Pero Gandolfo sigue leyendo, en particular a los escritores nuevos. “Leo todo, y cada vez
que me proponen ser jurado, acepto. Me gusta Luciano Lamberti, también ese loco
chaqueño, Quirós, y me sorprendió Alejandro Güerri, al que le escribí una contratapa. Así
sea un autor nuevo o no, lo que le pido es pasión por la estructura, por el estilo, y que
descubra lugares nuevos”, enumera Elvio, que confiesa que lo que no se banca es a los
que se creen escritores. “El que cree en cierta carrera”, explica. “Es algo que se nota en la
escritura, porque es como si lo hiciera con la mirada de los demás arriba. O peor, sólo con
algunos demás”, agrega, y se ríe cuando piensa en el precio que tuvo que pagar durante
toda su carrera por sus opiniones. “Hay gente de la que yo jamás comenté sus libros y
que nunca me comentarían los míos en sus revistas. ¡Pero es un precio razonable!
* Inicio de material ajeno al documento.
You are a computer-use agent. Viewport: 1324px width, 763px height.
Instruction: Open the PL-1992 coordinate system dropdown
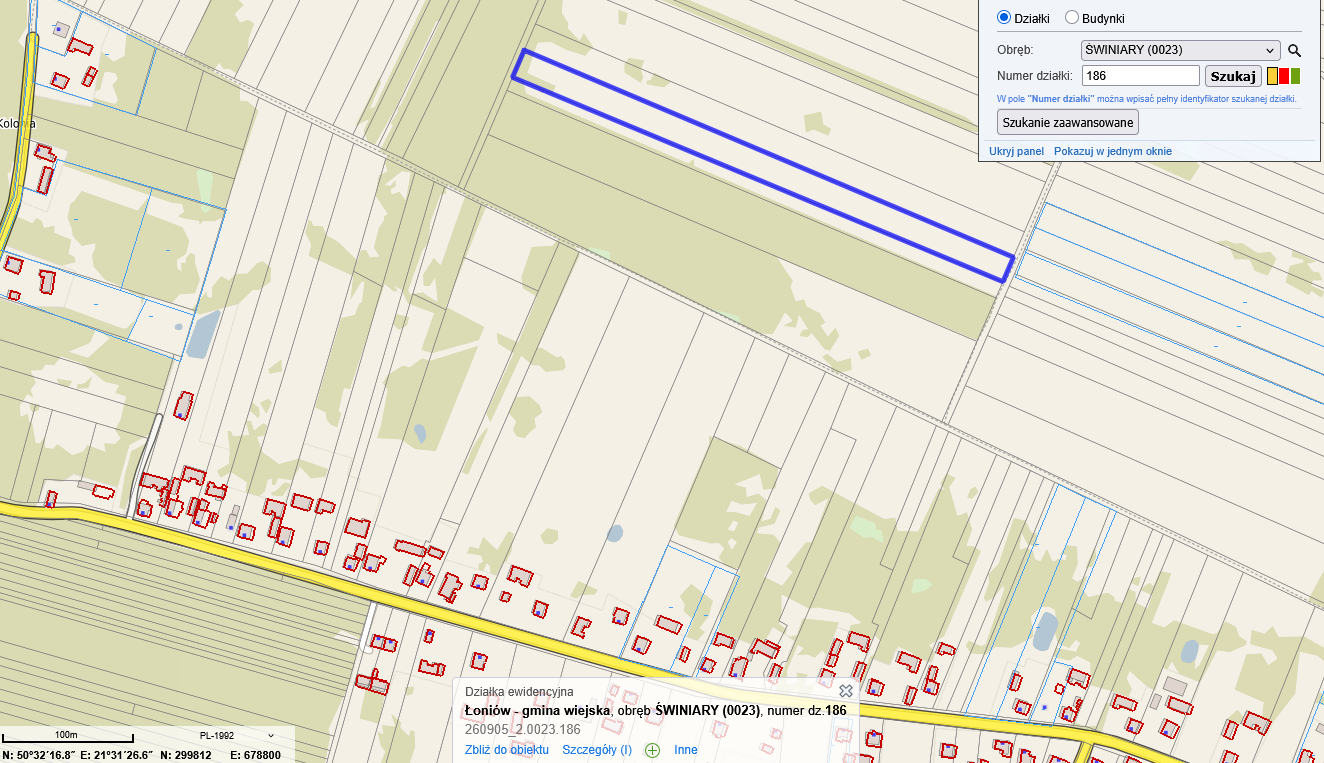(236, 735)
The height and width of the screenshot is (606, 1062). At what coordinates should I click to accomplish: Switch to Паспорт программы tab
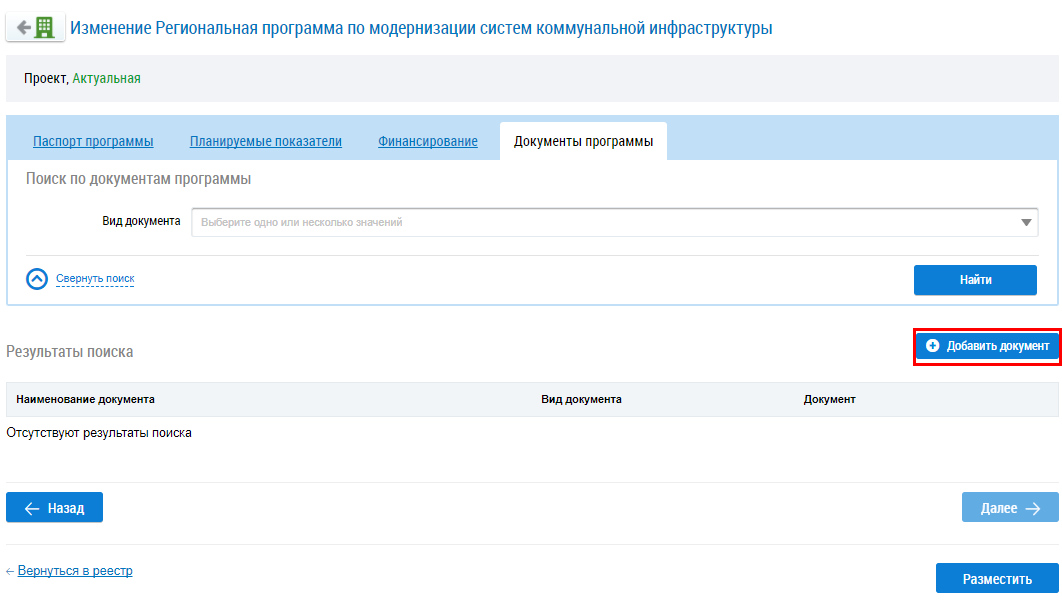click(93, 141)
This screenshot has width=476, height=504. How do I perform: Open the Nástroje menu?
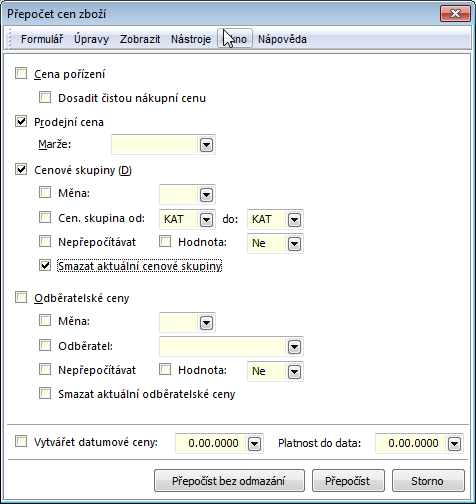[191, 39]
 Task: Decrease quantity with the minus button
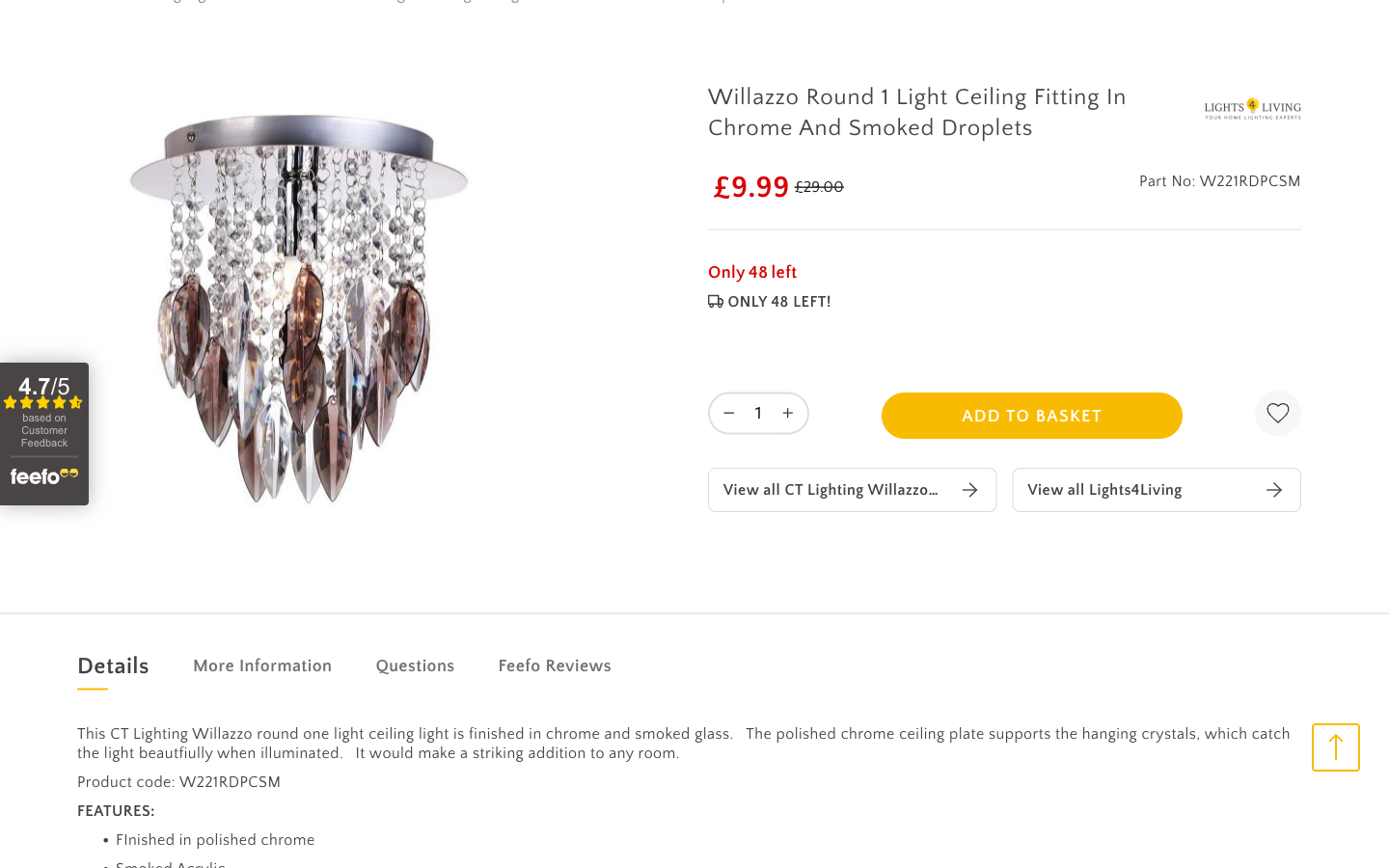[x=729, y=414]
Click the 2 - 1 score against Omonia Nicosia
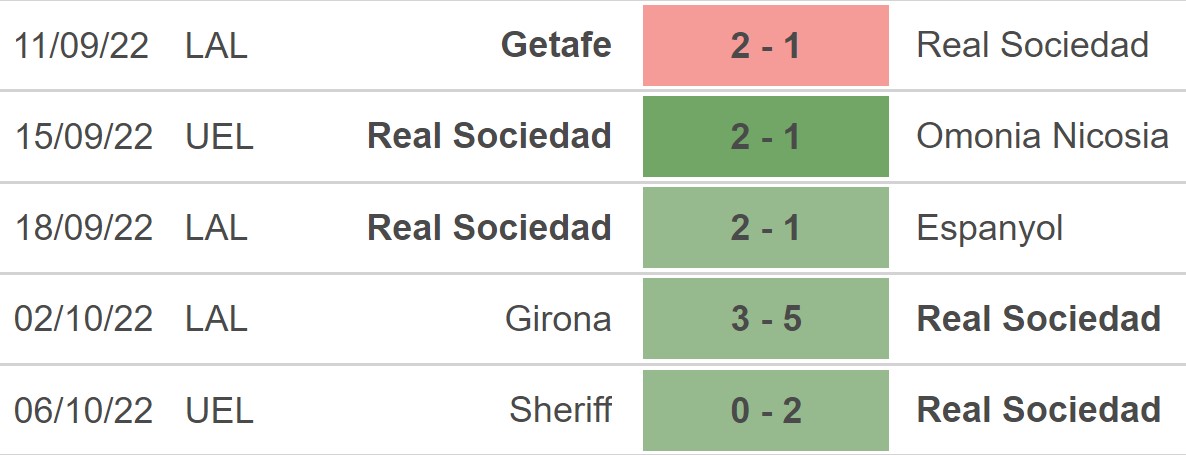Screen dimensions: 1186x455 click(765, 137)
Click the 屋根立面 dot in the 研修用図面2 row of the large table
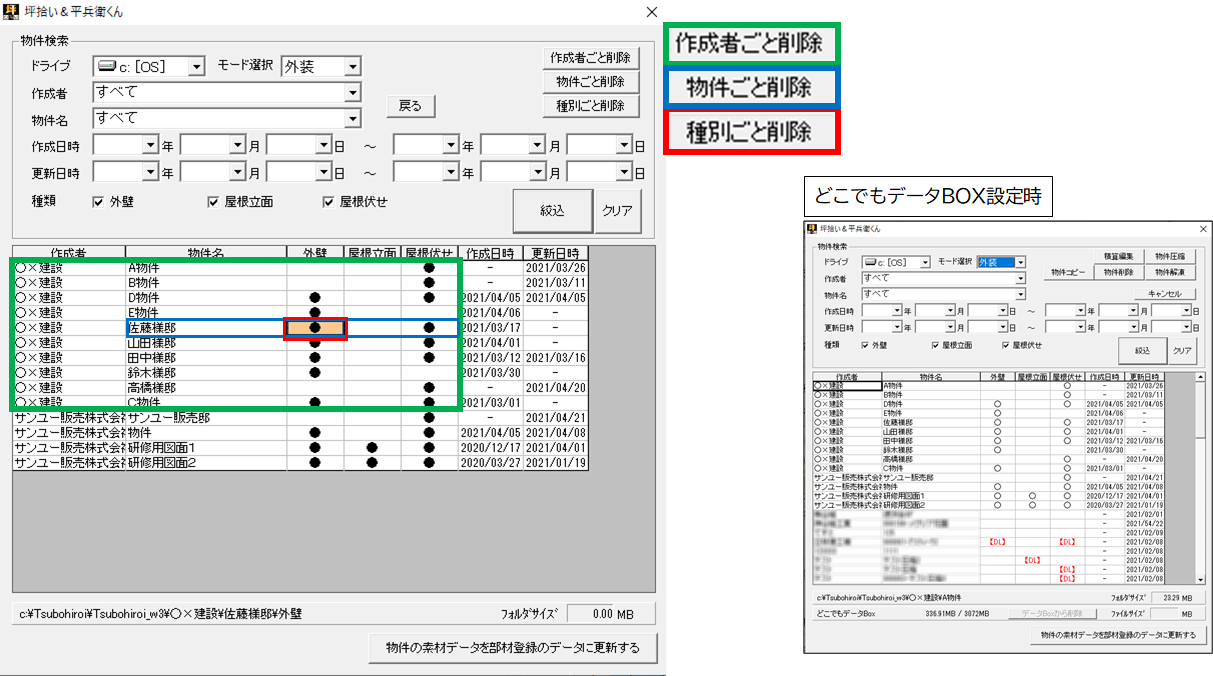The height and width of the screenshot is (676, 1213). (x=372, y=463)
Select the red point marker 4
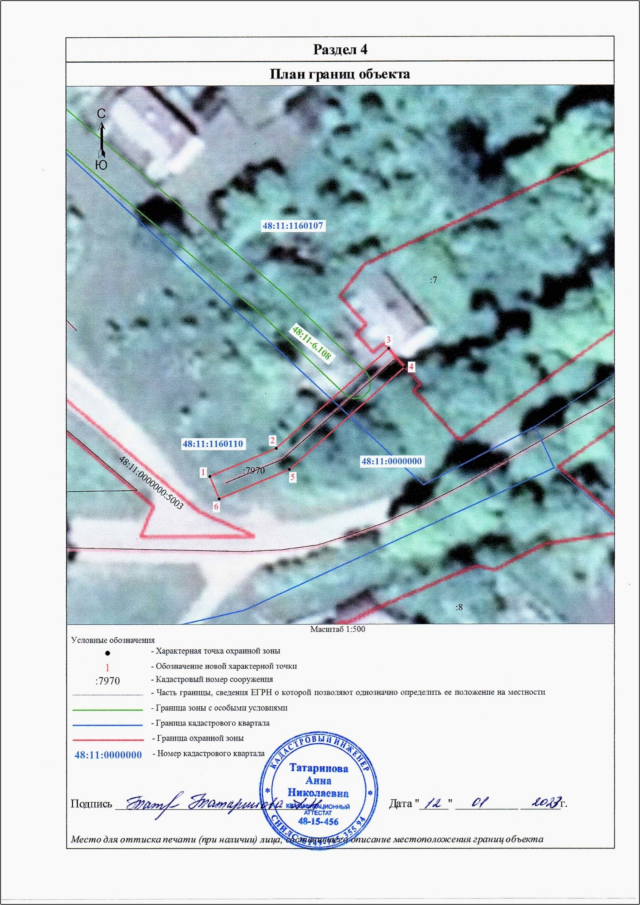This screenshot has height=905, width=640. 410,367
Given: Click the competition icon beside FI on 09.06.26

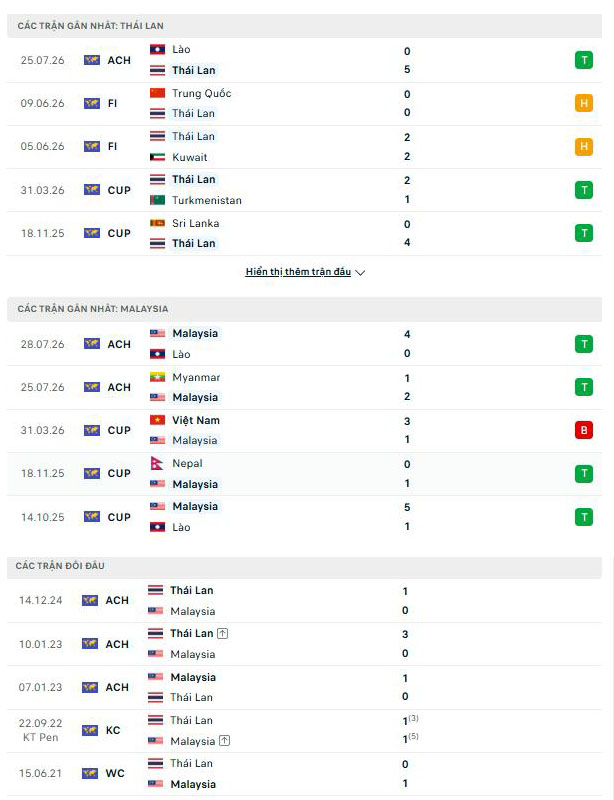Looking at the screenshot, I should pyautogui.click(x=92, y=103).
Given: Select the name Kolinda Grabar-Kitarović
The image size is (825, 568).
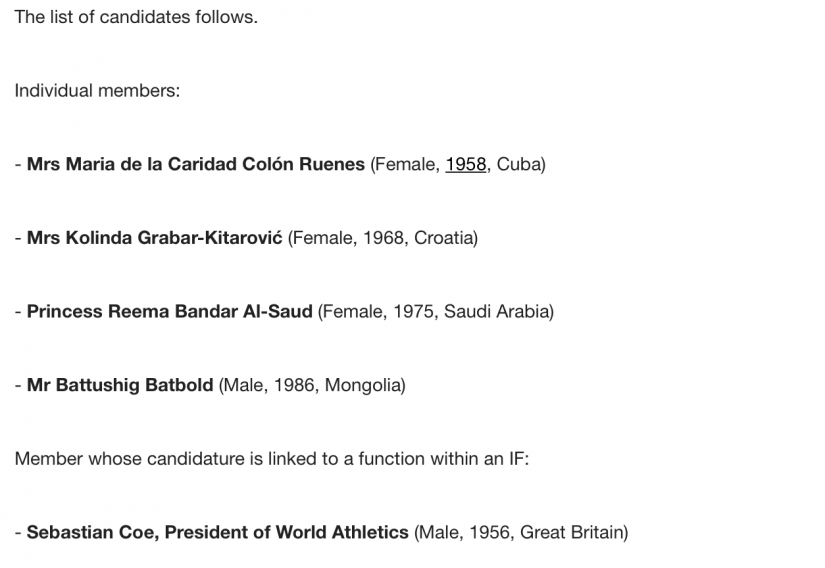Looking at the screenshot, I should pyautogui.click(x=155, y=238).
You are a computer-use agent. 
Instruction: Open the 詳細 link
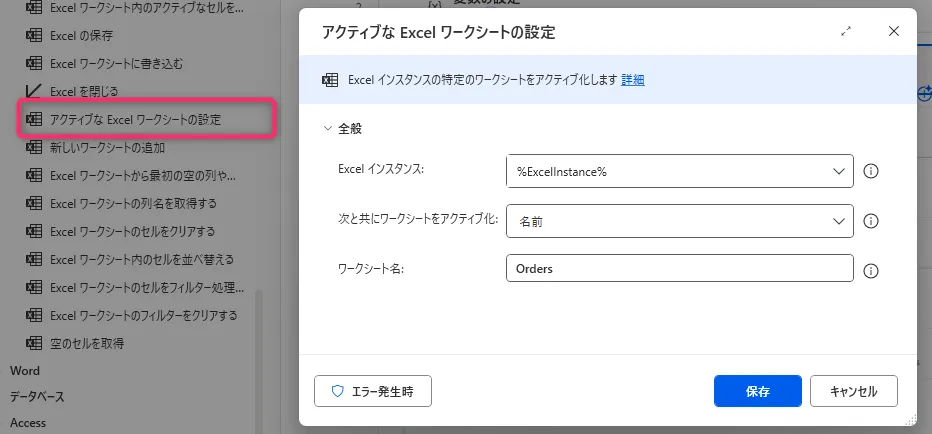coord(632,80)
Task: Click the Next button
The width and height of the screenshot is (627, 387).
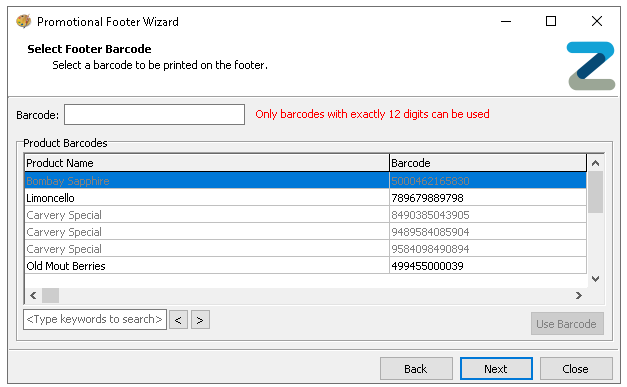Action: (x=496, y=369)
Y ojo
que no considero que sea gente horrenda ni nada, eh. La cosa es así, nomás”, se ríe,
acostumbrado y curtido el autor del flamante Mi mundo privado, que escribió, explica,
para dejar de quejarse por dos obsesiones idiotas con las que venía molestando a todos
sus allegados.
“Me dije: dejate de joder. Y el cruce entre un video de la BBC y una novela que alguna vez
pensé pero nunca escribí me llevaron a eso que yo llamo un descubrimiento, que es que la
combinación de la realidad más la imaginación y la fantasía de cada uno, crean un mundo
propio”, resume Gandolfo, que asegura haber escrito la novela muy rápido, sin saber muy
bien adónde iba, una frescura –y un cuelge– que se nota y se disfruta en su lectura,
aunque a veces cueste percibir de qué se trata específicamente ese mundo privado. “Para
mi está muy claro”, asegura. “En el fondo, se trata de mi ideología. Yo defiendo mucho el
escapismo, que hoy tiene muy mala prensa, tanto de parte de la religión, como de los
comunistas, los peronistas o los macristas. Lo defiendo sobre todo como reacción ante el
realismo de esto es lo que hay’. Andá a cagar, hay más. Y el que siempre lo descubre es el
cuentista, aún más que el novelista”.